• **PROBLEM TO SOLVE**: Rename every "How do I perform" in the listing below to "How can I do", leaving every other character as it is.

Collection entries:

──────

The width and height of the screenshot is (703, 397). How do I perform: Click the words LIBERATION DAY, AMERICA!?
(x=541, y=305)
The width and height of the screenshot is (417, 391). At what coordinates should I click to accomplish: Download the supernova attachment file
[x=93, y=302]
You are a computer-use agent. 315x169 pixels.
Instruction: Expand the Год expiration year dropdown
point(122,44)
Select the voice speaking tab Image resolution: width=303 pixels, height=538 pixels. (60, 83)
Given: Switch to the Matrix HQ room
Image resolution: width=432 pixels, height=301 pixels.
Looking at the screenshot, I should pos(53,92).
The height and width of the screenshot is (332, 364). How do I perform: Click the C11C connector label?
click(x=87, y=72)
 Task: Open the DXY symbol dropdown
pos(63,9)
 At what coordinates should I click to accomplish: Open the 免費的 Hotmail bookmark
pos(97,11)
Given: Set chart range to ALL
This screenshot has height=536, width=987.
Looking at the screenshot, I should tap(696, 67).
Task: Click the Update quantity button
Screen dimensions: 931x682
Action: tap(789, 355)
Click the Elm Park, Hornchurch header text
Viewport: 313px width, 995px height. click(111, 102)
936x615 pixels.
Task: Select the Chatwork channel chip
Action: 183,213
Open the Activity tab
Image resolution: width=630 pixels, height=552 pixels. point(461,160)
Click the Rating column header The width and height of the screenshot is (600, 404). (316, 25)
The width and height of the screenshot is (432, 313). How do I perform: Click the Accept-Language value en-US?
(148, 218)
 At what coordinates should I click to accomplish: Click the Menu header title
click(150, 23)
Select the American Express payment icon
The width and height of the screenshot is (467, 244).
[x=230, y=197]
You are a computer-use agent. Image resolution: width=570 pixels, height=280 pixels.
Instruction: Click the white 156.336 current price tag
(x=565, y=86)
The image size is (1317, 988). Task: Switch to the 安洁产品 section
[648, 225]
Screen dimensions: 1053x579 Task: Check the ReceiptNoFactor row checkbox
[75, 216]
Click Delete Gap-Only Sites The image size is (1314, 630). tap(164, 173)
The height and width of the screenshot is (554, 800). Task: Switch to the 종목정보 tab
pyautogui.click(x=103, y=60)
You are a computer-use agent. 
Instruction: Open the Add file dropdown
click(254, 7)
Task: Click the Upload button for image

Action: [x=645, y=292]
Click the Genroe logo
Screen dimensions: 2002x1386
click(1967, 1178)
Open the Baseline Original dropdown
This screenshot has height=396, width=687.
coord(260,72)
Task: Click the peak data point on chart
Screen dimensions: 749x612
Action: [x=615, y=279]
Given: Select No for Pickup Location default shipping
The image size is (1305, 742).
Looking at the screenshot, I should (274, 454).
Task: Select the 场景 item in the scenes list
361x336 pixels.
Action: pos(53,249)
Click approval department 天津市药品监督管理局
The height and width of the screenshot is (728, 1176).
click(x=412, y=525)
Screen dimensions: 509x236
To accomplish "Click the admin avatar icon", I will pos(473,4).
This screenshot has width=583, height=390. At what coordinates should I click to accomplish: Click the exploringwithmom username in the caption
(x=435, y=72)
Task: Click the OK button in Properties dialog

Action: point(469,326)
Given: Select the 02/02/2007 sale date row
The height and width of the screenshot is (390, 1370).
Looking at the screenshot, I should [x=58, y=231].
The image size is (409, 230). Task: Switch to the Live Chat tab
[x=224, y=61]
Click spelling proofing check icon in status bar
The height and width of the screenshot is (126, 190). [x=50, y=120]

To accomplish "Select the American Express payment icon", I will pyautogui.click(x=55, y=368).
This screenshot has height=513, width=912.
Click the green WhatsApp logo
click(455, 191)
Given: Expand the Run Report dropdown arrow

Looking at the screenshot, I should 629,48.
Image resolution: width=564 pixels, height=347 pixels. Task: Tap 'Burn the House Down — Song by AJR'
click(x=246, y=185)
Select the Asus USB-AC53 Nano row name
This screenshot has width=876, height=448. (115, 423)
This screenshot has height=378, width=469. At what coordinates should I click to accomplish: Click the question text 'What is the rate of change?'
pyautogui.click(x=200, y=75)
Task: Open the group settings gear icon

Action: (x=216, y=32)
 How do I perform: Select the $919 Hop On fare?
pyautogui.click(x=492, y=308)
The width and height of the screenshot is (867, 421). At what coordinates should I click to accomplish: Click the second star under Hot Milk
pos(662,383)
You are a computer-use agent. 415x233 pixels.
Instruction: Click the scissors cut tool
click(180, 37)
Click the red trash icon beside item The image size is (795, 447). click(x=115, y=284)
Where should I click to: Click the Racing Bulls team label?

──────

• **TASK OUTPUT**:
The width and height of the screenshot is (703, 397). How can I do: Click the words LIBERATION DAY, AMERICA!?
(x=541, y=305)
The width and height of the screenshot is (417, 391). At what coordinates should I click to accomplish: Download the supernova attachment file
[x=93, y=302]
You are a computer-use agent. 315x169 pixels.
Instruction: Expand the Год expiration year dropdown
point(122,44)
Select the voice speaking tab Image resolution: width=303 pixels, height=538 pixels. (60, 83)
Given: Switch to the Matrix HQ room
Image resolution: width=432 pixels, height=301 pixels.
Looking at the screenshot, I should pos(53,92).
The height and width of the screenshot is (332, 364). How can I do: Click the C11C connector label?
click(x=87, y=72)
 Task: Open the DXY symbol dropdown
pos(63,9)
 At what coordinates should I click to accomplish: Open the 免費的 Hotmail bookmark
pos(97,11)
Given: Set chart range to ALL
This screenshot has height=536, width=987.
Looking at the screenshot, I should tap(696, 67).
Task: Click the Update quantity button
Screen dimensions: 931x682
Action: tap(789, 355)
Click the Elm Park, Hornchurch header text
Viewport: 313px width, 995px height. click(111, 102)
936x615 pixels.
Task: Select the Chatwork channel chip
Action: 183,213
Open the Activity tab
Image resolution: width=630 pixels, height=552 pixels. point(461,160)
Click the Rating column header The width and height of the screenshot is (600, 404). (316, 25)
The width and height of the screenshot is (432, 313). How can I do: Click the Accept-Language value en-US?
(148, 218)
 At what coordinates should I click to accomplish: Click the Menu header title
click(150, 23)
Select the American Express payment icon
The width and height of the screenshot is (467, 244).
[x=230, y=197]
You are a computer-use agent. Image resolution: width=570 pixels, height=280 pixels.
Instruction: Click the white 156.336 current price tag
(x=565, y=86)
The image size is (1317, 988). Task: Switch to the 安洁产品 section
[648, 225]
Screen dimensions: 1053x579 Task: Check the ReceiptNoFactor row checkbox
[75, 216]
Click Delete Gap-Only Sites The image size is (1314, 630). tap(164, 173)
The height and width of the screenshot is (554, 800). Task: Switch to the 종목정보 tab
pyautogui.click(x=103, y=60)
You are a computer-use agent. 
Instruction: Open the Add file dropdown
click(254, 7)
Task: Click the Upload button for image

Action: [x=645, y=292]
Click the Genroe logo
Screen dimensions: 2002x1386
click(1967, 1178)
Open the Baseline Original dropdown
This screenshot has height=396, width=687.
coord(260,72)
Task: Click the peak data point on chart
Screen dimensions: 749x612
Action: [x=615, y=279]
Given: Select No for Pickup Location default shipping
The image size is (1305, 742).
Looking at the screenshot, I should (274, 454).
Task: Select the 场景 item in the scenes list
361x336 pixels.
Action: pos(53,249)
Click approval department 天津市药品监督管理局
The height and width of the screenshot is (728, 1176).
click(x=412, y=525)
Screen dimensions: 509x236
To accomplish "Click the admin avatar icon", I will pos(473,4).
This screenshot has width=583, height=390. At what coordinates should I click to accomplish: Click the exploringwithmom username in the caption
(x=435, y=72)
Task: Click the OK button in Properties dialog

Action: point(469,326)
Given: Select the 02/02/2007 sale date row
The height and width of the screenshot is (390, 1370).
Looking at the screenshot, I should [x=58, y=231].
The image size is (409, 230). Task: Switch to the Live Chat tab
[x=224, y=61]
Click spelling proofing check icon in status bar
The height and width of the screenshot is (126, 190). [x=50, y=120]

To accomplish "Select the American Express payment icon", I will pyautogui.click(x=55, y=368).
This screenshot has height=513, width=912.
Click the green WhatsApp logo
click(455, 191)
Given: Expand the Run Report dropdown arrow

Looking at the screenshot, I should 629,48.
Image resolution: width=564 pixels, height=347 pixels. Task: Tap 'Burn the House Down — Song by AJR'
click(x=246, y=185)
Select the Asus USB-AC53 Nano row name
This screenshot has width=876, height=448. (115, 423)
This screenshot has height=378, width=469. At what coordinates should I click to accomplish: Click the question text 'What is the rate of change?'
pyautogui.click(x=200, y=75)
Task: Open the group settings gear icon

Action: (x=216, y=32)
 How can I do: Select the $919 Hop On fare?
pyautogui.click(x=492, y=308)
The width and height of the screenshot is (867, 421). At what coordinates should I click to accomplish: Click the second star under Hot Milk
pos(662,383)
You are a computer-use agent. 415x233 pixels.
Instruction: Click the scissors cut tool
click(180, 37)
Click the red trash icon beside item The image size is (795, 447). click(x=115, y=284)
Where should I click to: Click the Racing Bulls team label?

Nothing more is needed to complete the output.